Texte proposé.

------------------------------

La décision du président sortant Joe Biden de retirer Cuba de la liste des États soutenant le terrorisme a été rendue officielle le 14 janvier par la Maison-Blanche. Aussitôt, le président cubain Miguel Diaz-Canel a annoncé sur X «la décision unilatérale et souveraine de libérer 553 personnes condamnées pour divers délits».
Le ministère des Affaires étrangères cubain a indiqué que cette décision n’était aucunement liée à l’annonce américaine. La libération des prisonniers s’inscrit «dans l’esprit du Jubilé ordinaire de l’an 2025 déclaré par Sa Sainteté», souligne-t-il. Le président Miguel Diaz-Canel a d’ailleurs écrit en ce sens au pape François il y a quelques jours déjà, a-t-il tenu à préciser.
Pour rappel, Cuba a été placée sur la liste américaine des pays soutenant le terrorisme le 11 janvier 2021, dans les derniers jours de la première administration Trump. Cette décision avait été dénoncée en son temps par le président de la commission Justice et Paix de l’épiscopat américain, Mgr David Malloy. La Maison-Blanche avait alors argumenté que son objectif était de «priver le régime Castro des ressources qu’il utilise pour opprimer son peuple dans son pays et de contrer son ingérence malveillante au Venezuela et dans le reste de l’hémisphère occidental». Il est donc tout à fait envisageable que Donald Trump décide de remettre Cuba sur la liste noire des États-Unis après son retour au pouvoir.

------------------------------

Enregistrements.

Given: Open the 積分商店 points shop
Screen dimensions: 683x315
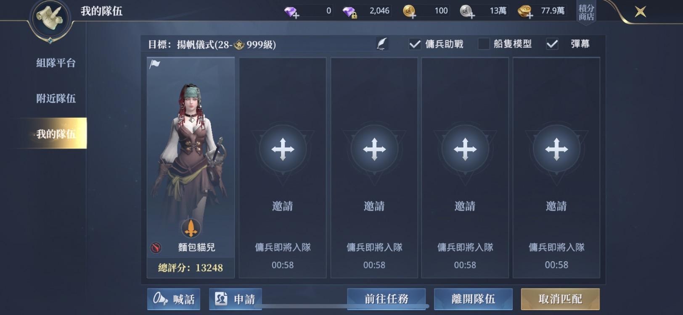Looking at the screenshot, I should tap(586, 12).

------------------------------

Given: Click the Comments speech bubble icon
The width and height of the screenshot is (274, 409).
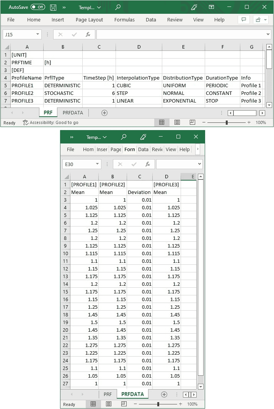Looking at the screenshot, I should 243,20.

------------------------------

Consigne.
Répondez aux questions suivantes à l'aide du texte sur Cuba.
1. Combien de personnes le président cubain a-t-il annoncé vouloir libérer ?
2. Selon le ministère cubain des Affaires étrangères, dans l'esprit de quel événement s'inscrit cette libération ?
3. À quelle date Cuba a-t-elle été placée sur la liste américaine des pays soutenant le terrorisme ?

Corrigé.
1. 553 personnes condamnées pour divers délits.
2. Le Jubilé ordinaire de l'an 2025 déclaré par Sa Sainteté.
3. Le 11 janvier 2021.